* Exercise inputs:
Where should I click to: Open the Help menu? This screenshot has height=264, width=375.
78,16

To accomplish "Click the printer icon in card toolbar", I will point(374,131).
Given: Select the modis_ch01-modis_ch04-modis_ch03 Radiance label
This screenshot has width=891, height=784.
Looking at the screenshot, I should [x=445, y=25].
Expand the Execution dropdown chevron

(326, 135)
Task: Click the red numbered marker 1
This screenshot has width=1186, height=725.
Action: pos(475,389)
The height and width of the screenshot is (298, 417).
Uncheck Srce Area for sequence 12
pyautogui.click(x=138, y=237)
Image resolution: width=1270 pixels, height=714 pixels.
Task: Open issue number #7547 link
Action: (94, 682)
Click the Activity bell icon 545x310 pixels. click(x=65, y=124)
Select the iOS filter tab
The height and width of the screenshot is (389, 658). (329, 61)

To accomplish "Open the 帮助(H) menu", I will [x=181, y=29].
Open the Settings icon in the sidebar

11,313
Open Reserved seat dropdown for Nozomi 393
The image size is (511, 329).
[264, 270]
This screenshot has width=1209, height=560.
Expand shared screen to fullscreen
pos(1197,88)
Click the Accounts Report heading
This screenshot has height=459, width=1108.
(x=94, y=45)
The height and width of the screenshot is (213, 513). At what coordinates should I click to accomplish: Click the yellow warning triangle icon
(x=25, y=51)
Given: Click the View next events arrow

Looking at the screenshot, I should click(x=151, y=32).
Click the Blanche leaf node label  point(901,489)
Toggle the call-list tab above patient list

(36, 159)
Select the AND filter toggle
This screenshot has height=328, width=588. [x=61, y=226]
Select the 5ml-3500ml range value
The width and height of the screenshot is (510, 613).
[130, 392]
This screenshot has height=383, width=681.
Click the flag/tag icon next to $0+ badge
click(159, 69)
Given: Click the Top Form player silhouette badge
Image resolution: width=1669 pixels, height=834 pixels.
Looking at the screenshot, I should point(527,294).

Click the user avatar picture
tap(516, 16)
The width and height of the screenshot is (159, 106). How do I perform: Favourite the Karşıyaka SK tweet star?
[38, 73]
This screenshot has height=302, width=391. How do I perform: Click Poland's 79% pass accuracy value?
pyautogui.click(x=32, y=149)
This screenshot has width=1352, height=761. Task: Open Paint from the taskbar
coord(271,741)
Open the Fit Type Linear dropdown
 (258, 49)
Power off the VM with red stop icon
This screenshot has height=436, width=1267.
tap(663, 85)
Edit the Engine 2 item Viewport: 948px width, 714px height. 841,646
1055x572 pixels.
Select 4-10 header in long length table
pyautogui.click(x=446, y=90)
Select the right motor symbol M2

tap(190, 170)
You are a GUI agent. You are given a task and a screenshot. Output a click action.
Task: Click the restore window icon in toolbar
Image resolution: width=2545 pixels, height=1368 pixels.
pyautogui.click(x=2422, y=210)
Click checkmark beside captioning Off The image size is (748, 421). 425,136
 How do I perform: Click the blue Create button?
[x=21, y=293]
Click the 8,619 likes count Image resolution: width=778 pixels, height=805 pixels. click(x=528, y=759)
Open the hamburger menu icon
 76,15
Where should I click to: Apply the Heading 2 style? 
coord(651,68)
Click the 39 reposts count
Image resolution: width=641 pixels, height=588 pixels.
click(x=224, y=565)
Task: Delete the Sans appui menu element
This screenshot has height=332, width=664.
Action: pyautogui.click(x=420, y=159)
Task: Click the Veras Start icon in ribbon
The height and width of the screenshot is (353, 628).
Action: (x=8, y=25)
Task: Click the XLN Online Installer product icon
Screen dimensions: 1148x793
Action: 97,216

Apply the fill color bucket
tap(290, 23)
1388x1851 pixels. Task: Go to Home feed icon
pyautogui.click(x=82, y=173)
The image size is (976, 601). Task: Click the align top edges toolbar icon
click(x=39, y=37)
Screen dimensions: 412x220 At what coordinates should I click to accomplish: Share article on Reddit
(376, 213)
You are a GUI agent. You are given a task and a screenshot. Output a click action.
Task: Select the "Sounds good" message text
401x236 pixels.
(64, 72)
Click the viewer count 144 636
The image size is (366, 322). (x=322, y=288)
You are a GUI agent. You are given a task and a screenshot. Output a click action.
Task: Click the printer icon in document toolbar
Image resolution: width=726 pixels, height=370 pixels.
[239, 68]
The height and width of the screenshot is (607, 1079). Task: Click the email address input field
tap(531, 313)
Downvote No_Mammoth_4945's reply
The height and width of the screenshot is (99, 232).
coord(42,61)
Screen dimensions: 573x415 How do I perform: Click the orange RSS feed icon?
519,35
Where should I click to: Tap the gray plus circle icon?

* What is being asked:
Please select every line of the listing above that contains the string "filter".

* Result of the exercise:
Select the iOS filter tab
Select the AND filter toggle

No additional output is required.